Mewaspadai Skenario 1965, 1998 dan 2019

Siapa yang menang dalam pilpres, bagi Sang Dalang tidak masalah. Yang penting siapapun yang berkuasa harus semakin tergantung kepada Sang Dalang.

Senin, 20 Mei 2019 | 22:30 WIB
0
1238
Mewaspadai Skenario 1965, 1998 dan 2019
Massa di tahun 1965 (Foto: Gelora News)

Menjelang pengumuman hasil Pilpres tanggal 22 Mei 2019, suhu politik Indonesia kian pengap, sumuk, panas layaknya mendekam di bawah tenda kanopi  yang ditutup rapat. Isu people power yang akan ditandai berkumpulnya massa di Jakarta mengingatkan jargon politik tahun 1965: Jakarta hamil tua!
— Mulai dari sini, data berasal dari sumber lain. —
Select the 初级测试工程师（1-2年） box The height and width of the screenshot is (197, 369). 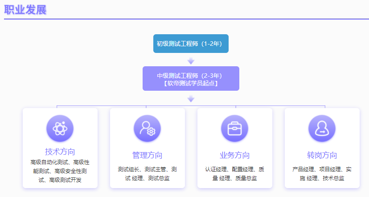(191, 44)
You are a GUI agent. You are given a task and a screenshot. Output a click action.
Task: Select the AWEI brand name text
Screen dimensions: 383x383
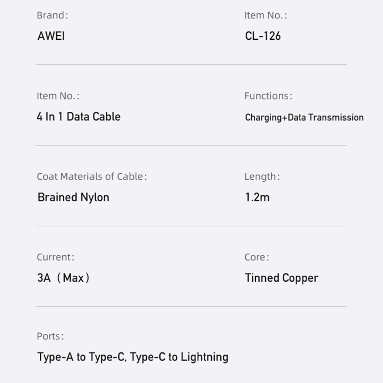coord(51,36)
Bagi penganut teori konspirasi atau perdalangan, jargon politik 1965 itu memiliki titik kemiripan  dengan konstelasi politik sekarang. Dua kekuatan sedang siaga pada front yang berhadapan. Yaitu kubu pro Prabowo yang melabelkan nama Kedaulatan Rakyat berhadap-hadapan dengan rejim Jokowi.
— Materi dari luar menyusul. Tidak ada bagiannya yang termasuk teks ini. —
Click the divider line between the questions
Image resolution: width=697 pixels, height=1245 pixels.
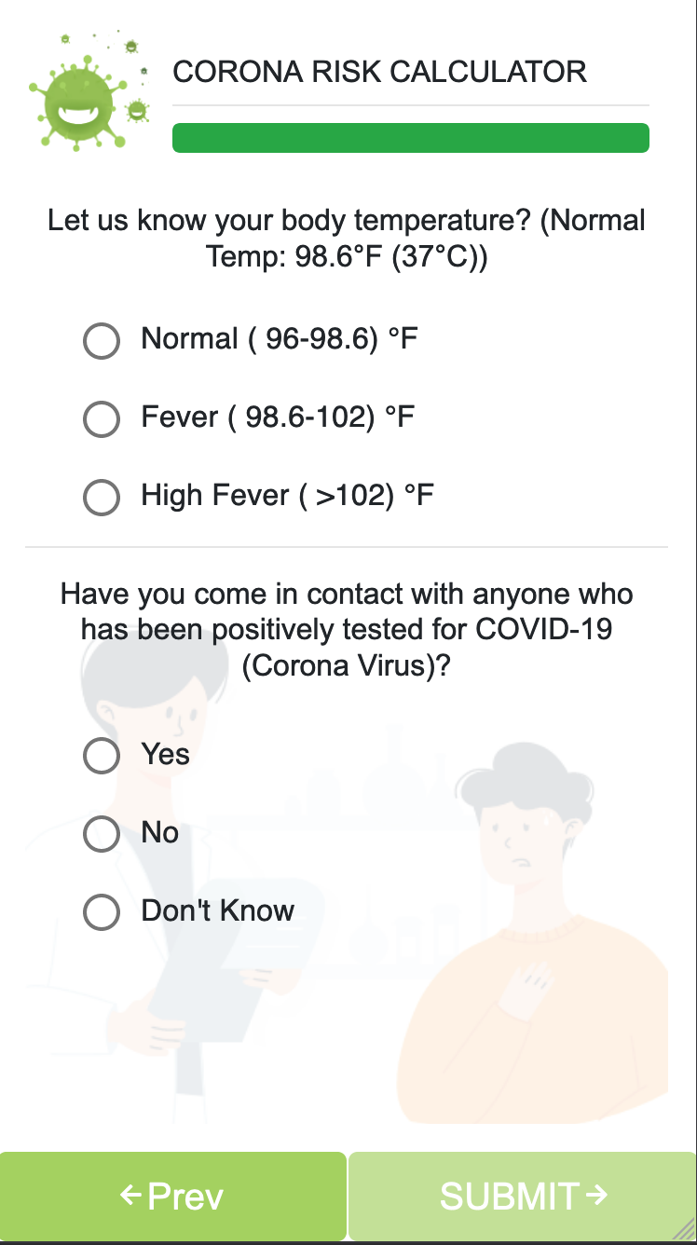coord(347,547)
Ibarat pertandingan tinju pro, kedua petinju sudah berada di sudut masing-masing dengan telanjang dada, butiran keringat mulai menyembul, tinggal menunggu gong tanda pertarungan dimulai.

Jargon politik ini pula yang bergaung pada tahun 1998 ketika kelompok gerakan reformasi berada pada front yang berpendelik-pendelikan dengan front rejim status quo Soeharto. Di tahun 1965, dua front yang berhadapan adalah PKI versus militer, khususnya TNI Angkatan Darat.

Pada geger 1965 bukan lagi layaknya pertarungan dua petinju, tetapi sudah seperti perang Baratayuda. Militer  merangkul umat Islam untuk melibas PKI dengan memanfaatkan sentimen ideologis. Juga mengompori mahasiswa dengan memanfaatkan darah mudanya. Merasa keteter dalam pertarungan, PKI berlindung di balik Bung Karno. Sebagai negarawan  yang mencoba ngemong semua elemen bangsa dengan menjadi penengah, Bung Karno akhirnya harus jadi korban.

Tidak berhenti sampai di situ. Warga PNI yang setia kepada Bung Karno juga dimasukkan sebagai PNI Asu yang pro PKI sehingga harus diberangus. RRC, negara yang dekat dengan Bung Karno dalam aliansi antineokolonialisme dan imperialisme, dituduh terlibat makar bersama PKI.

Baca Juga: Menepis Tuduhan PKI

Hasil dari geger 1965 itu persis seperti yang dikehendaki Sang Dalang. Bung Karno jatuh tragis.  Bung Karno memilih legowo lengser demi menjaga agar pertumparah darah sesama anak bangsa tidak semakin berkobar. Seandainya Bung Karno melawan, pasukan Amerika hanya butuh waktu sekitar 4 jam untuk menduduki Jakarta mendukung militer.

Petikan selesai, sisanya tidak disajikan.